** Recorded data **
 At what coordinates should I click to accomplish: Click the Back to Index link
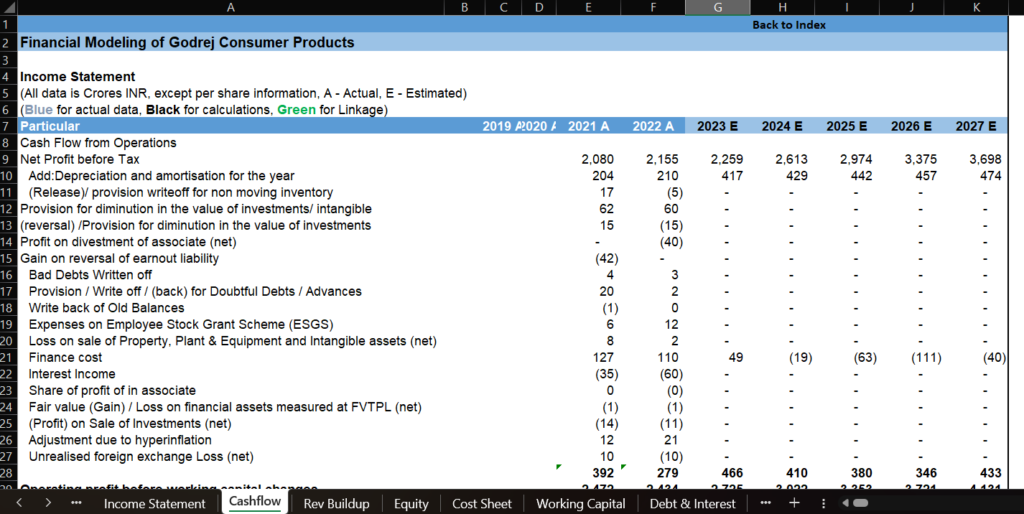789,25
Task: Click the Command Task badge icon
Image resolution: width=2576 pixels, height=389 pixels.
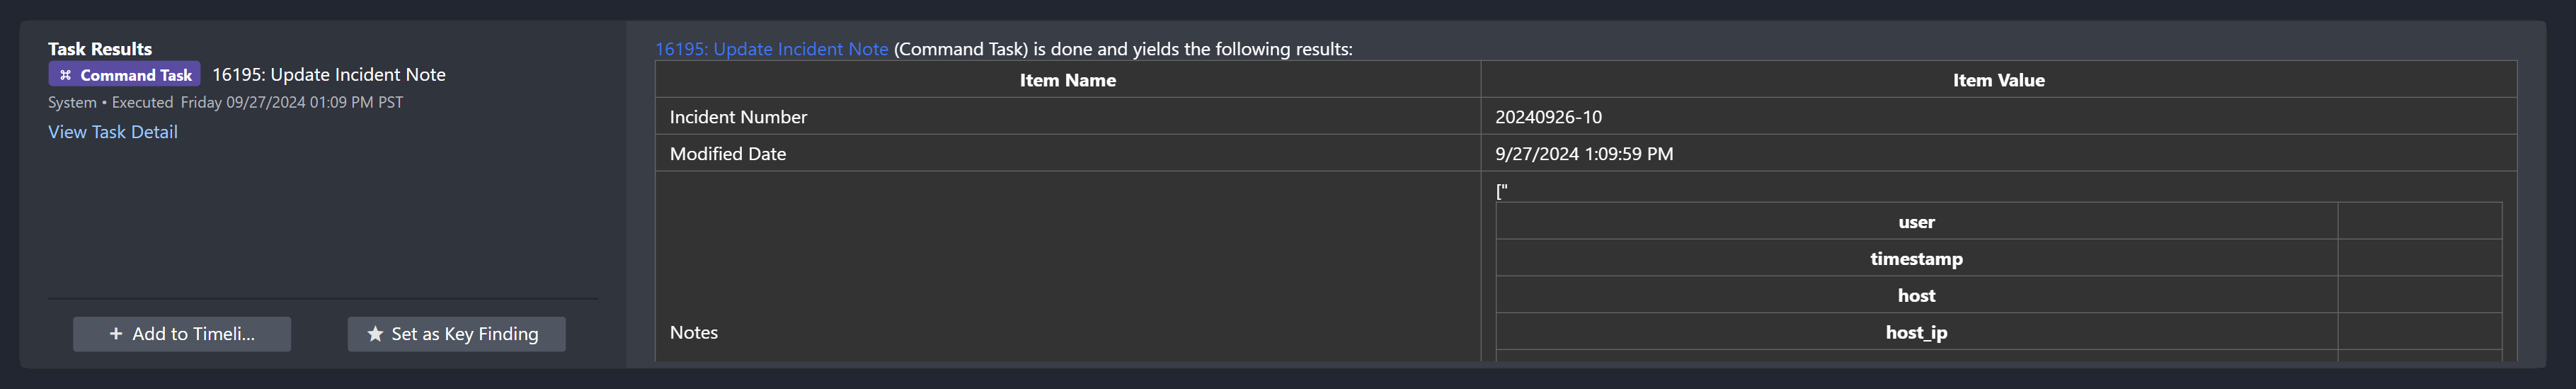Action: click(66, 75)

--

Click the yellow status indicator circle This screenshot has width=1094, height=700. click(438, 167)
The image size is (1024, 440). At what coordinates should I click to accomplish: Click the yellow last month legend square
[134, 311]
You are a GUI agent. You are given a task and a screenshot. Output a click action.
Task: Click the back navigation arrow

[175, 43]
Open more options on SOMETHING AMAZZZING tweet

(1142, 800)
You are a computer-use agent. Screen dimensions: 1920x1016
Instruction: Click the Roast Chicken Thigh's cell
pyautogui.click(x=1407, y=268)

* * *

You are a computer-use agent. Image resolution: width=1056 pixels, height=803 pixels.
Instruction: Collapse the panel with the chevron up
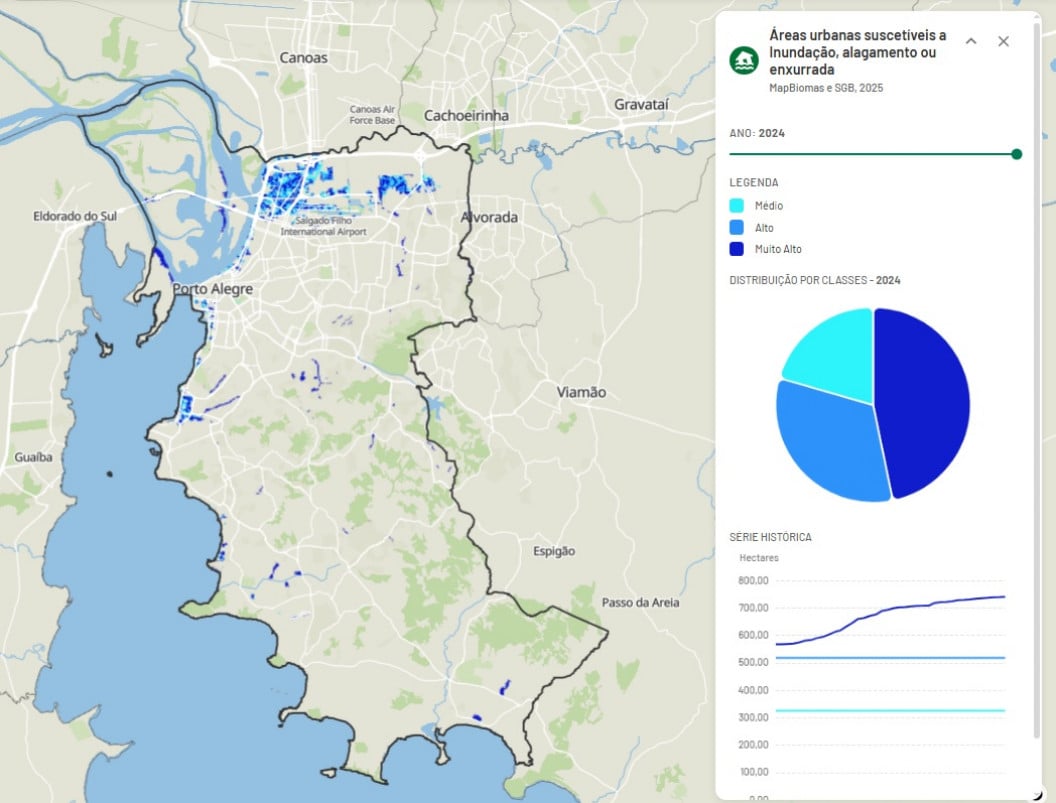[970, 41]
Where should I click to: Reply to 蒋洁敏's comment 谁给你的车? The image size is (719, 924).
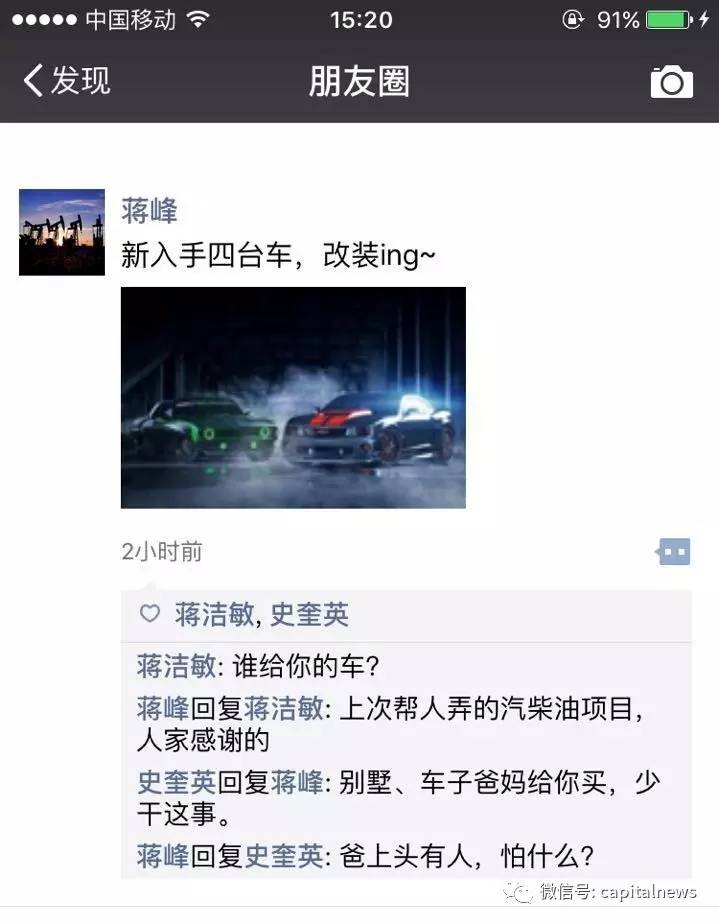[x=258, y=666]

** Problem to solve **
Output the data from the line containing "You are a GUI" through the line containing "pyautogui.click(x=1407, y=268)", copying every line in between exactly as it appears.

** Solution for this task **
You are a GUI agent. You are given a task and a screenshot. Output a click action.
Task: Click the back navigation arrow

[175, 43]
Open more options on SOMETHING AMAZZZING tweet

(1142, 800)
You are a computer-use agent. Screen dimensions: 1920x1016
Instruction: Click the Roast Chicken Thigh's cell
pyautogui.click(x=1407, y=268)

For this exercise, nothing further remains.